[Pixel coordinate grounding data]
----

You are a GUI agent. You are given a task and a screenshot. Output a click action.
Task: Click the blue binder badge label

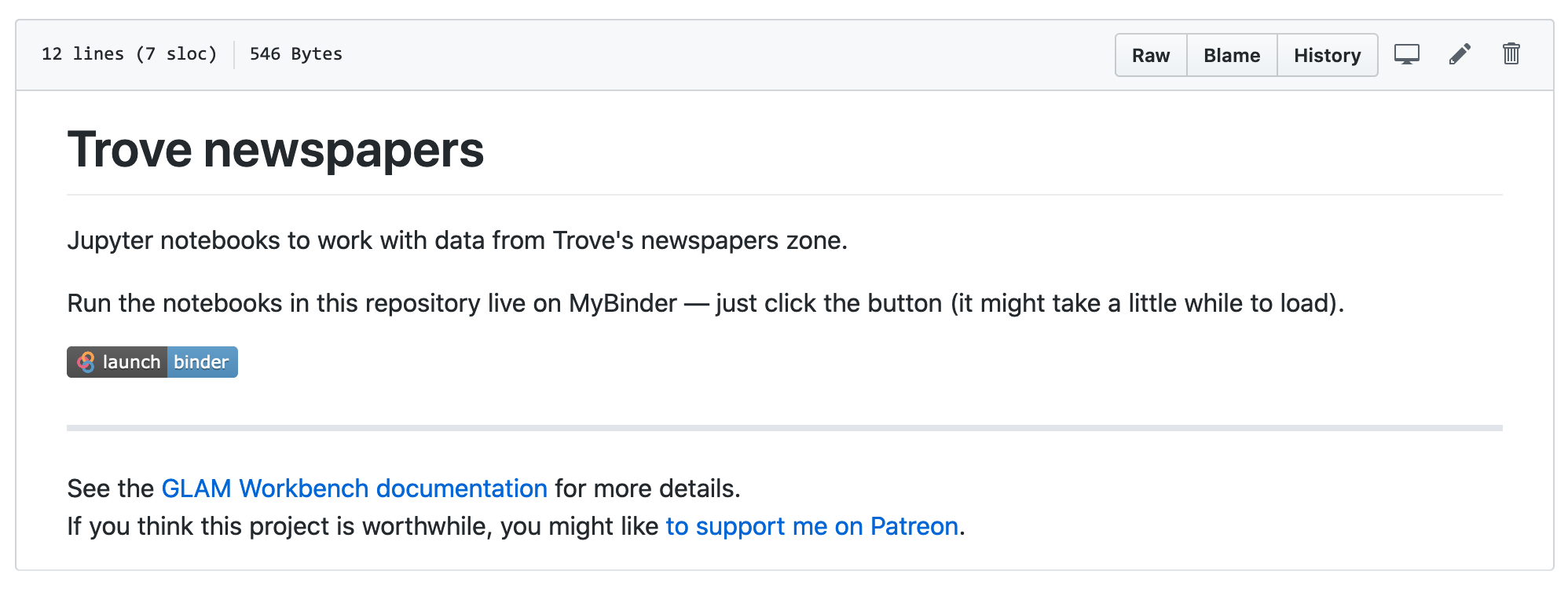click(201, 362)
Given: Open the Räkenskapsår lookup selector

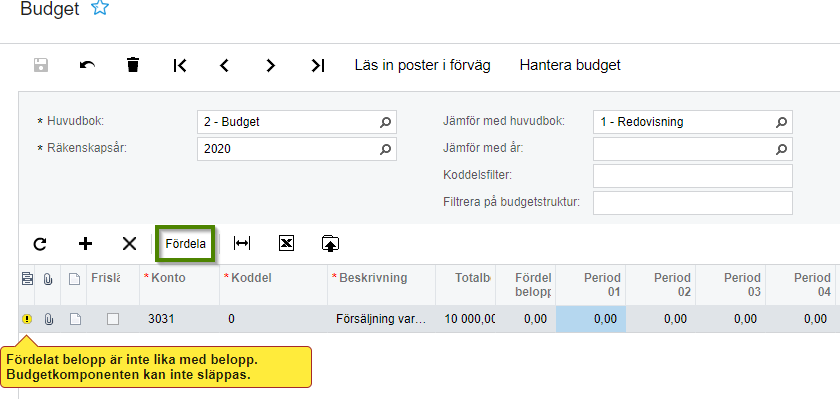Looking at the screenshot, I should coord(385,149).
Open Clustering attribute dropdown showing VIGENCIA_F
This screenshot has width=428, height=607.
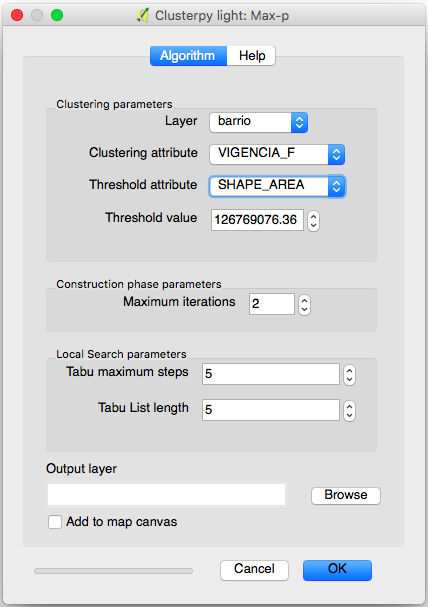(277, 154)
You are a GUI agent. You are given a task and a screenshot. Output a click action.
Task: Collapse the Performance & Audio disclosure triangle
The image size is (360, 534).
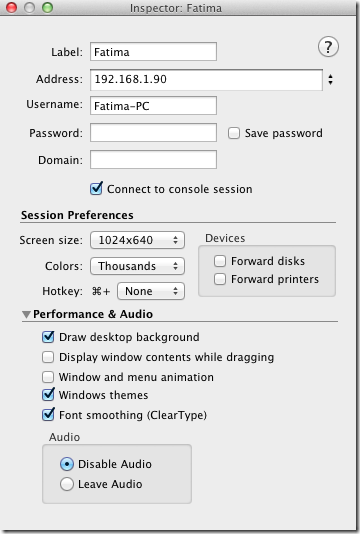pos(26,314)
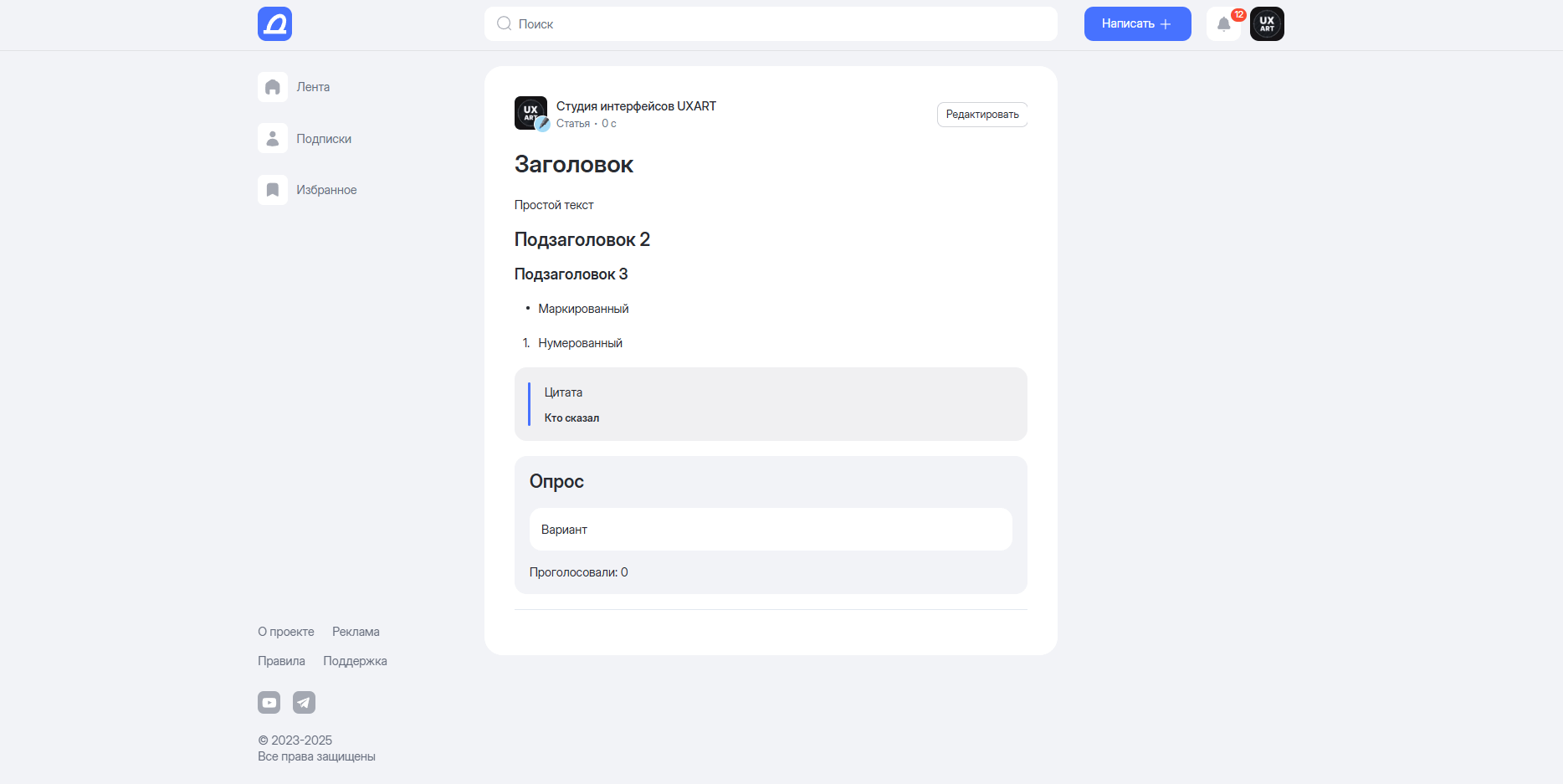Image resolution: width=1563 pixels, height=784 pixels.
Task: Click the Подписки person icon
Action: pos(273,139)
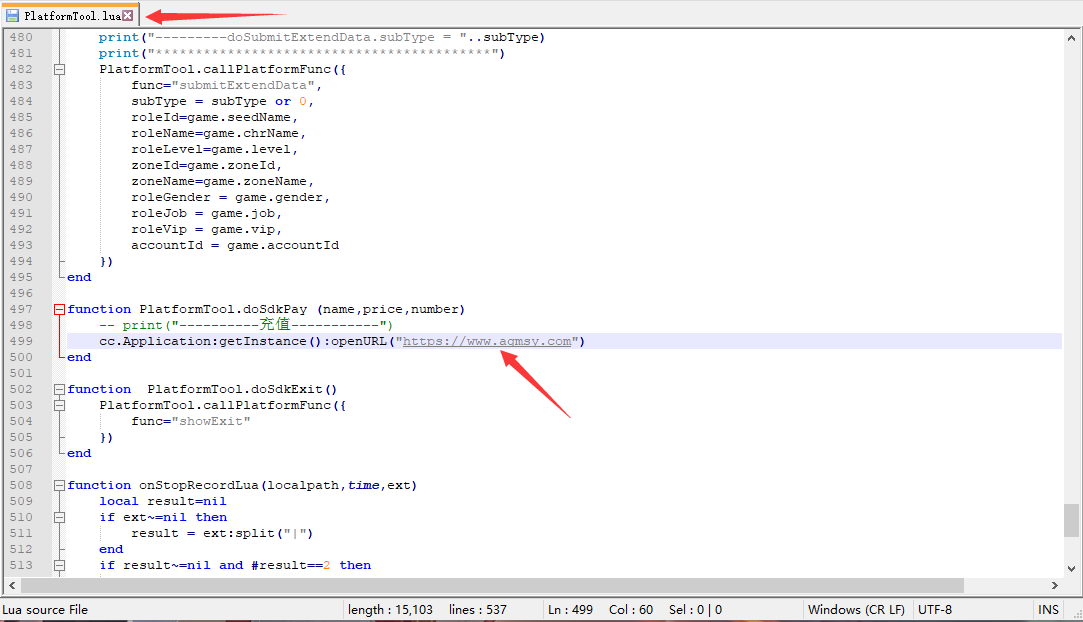Click the horizontal scrollbar right arrow
This screenshot has height=622, width=1083.
[1054, 586]
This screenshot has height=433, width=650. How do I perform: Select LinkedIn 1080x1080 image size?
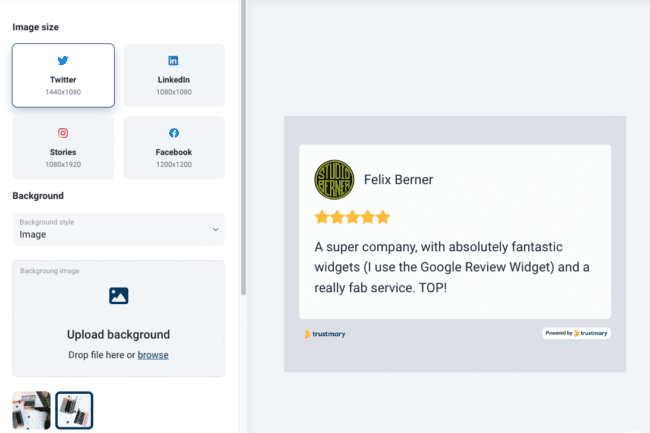(174, 75)
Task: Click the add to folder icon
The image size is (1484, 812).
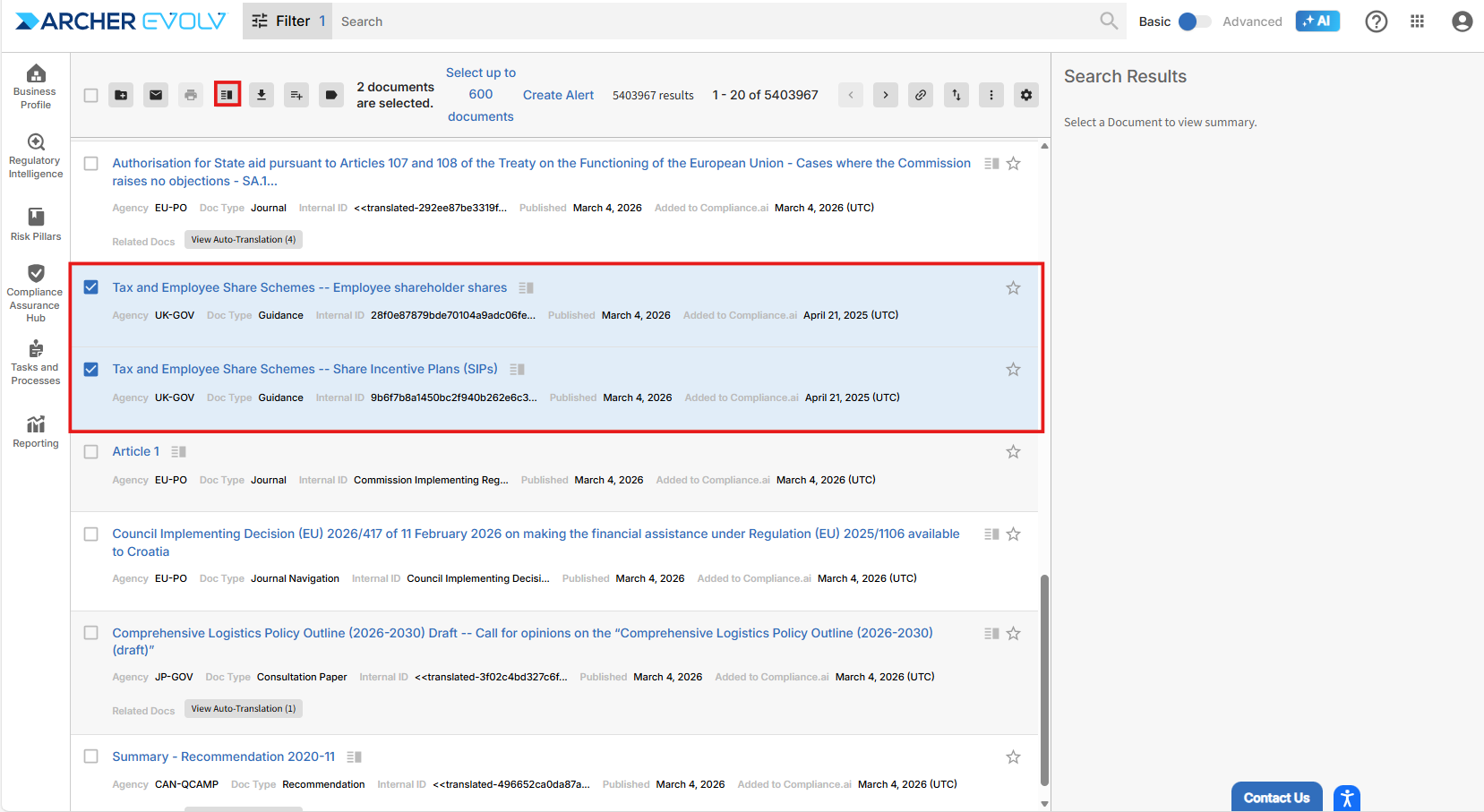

----

## THE PROBLEM:
The entries above are to be returned exactly, without their pictures.

## ANSWER TO THE EXERCISE:
You are a GUI agent. You are given a task and a screenshot. Output a click action.
Task: Click the blue binder badge label

click(201, 362)
Given: Open the Räkenskapsår lookup selector

Looking at the screenshot, I should coord(385,149).
Open Clustering attribute dropdown showing VIGENCIA_F
This screenshot has width=428, height=607.
(277, 154)
You are a GUI agent. You are given a task and a screenshot. Output a click action.
Task: Collapse the Performance & Audio disclosure triangle
The image size is (360, 534).
pos(26,314)
Image resolution: width=1563 pixels, height=784 pixels.
Task: Click the Подписки person icon
Action: pos(273,139)
Click the horizontal scrollbar right arrow
This screenshot has height=622, width=1083.
[1054, 586]
This screenshot has height=433, width=650. How do I perform: Select LinkedIn 1080x1080 image size?
(174, 75)
Task: Click the add to folder icon
The image size is (1484, 812).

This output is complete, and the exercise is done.